The service can’t be initiated until 2013, after the renovations to the Culver Viaduct are completed, but the proposal —recently touted by Mayor Michael Bloomberg on the campaign trail — will be studied “in a year or so to see if we should,” according to Glenn Lunden, the Metropolitan Transportation Authority -- New York City Transit’s senior director of subway operations improvement.
But not everyone will be the direct beneficiaries of an express F.
“F express is good for some neighborhoods and not others,” according to Andrew Inglesby, assistant director of MTA Government and Community Relations. “It’s really good for the southern portion [of the borough], but for Carroll Gardens, you have to look at which stations will be express stations.” The express would stop at Jay Street, Seventh Avenue and Church Avenue, where the infrastructure will allow its reinstatement. It would bypass Bergen Street, Carroll Street, Smith/9th Street, 15th Street and Fort Hamilton Parkway.

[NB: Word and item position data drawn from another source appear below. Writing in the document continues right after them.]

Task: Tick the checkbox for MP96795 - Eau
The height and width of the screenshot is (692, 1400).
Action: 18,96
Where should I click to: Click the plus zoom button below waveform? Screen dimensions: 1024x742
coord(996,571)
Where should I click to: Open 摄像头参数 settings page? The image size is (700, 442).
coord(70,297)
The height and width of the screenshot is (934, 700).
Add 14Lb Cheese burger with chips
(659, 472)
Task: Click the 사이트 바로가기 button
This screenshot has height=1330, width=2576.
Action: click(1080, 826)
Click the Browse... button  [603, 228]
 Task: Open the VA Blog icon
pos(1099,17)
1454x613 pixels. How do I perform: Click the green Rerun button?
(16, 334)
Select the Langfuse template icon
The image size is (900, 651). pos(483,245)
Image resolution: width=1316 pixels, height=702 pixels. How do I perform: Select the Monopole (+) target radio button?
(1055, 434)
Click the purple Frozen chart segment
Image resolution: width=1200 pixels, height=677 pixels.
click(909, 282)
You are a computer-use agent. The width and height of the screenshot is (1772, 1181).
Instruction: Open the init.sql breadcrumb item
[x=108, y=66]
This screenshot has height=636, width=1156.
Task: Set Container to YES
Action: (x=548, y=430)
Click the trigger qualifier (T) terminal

While Bergen Street at one time served express trains, it no longer can, because its lower level station did not receive necessary renovations in the 1990s, Lunden explained. The former express platform now stores lighting, HVAC and mechanical equipment, he added.
One benefit to riders on the local would be a less crowded commute, as longtime express line advocate and Carroll Gardens Neighborhood Association member Gary Reilly has pointed out. The hope is that once the MTA completes repairs to the elevated Culver Viaduct, along which the F travels, the set of express tracks that currently sits unused along the F line will be reactivated.
Lunden authored the recently released full line review of the F train at the request of State Senator Daniel Squadron, who welcomed him and other transit officials to a town hall style meeting Dec. 10 at Public School 58 in Carroll Gardens.
He explained that the F, which rumbles for 27 miles along the second longest route in the city (the A line is the longest) lags behind its peers in terms of on time performance, with 84 percent of trains coming in on time, compared to the system-wide average of 88 percent. The length of the line, its aging infrastructure, itscomplexity and high ridership all have an impact on whether trains roll into stations on time, he explained.
The agency has vowed to introduce new cars to the line in the next year, and would continue to review the line’s infrastructure, modernize key components of its signal system, and streamline construction and repair work. A reorganization of line management is also underway, an initiative that aims at greater accountability. “I am determined to improve it,” vowed F line manager Dwayne Anluro.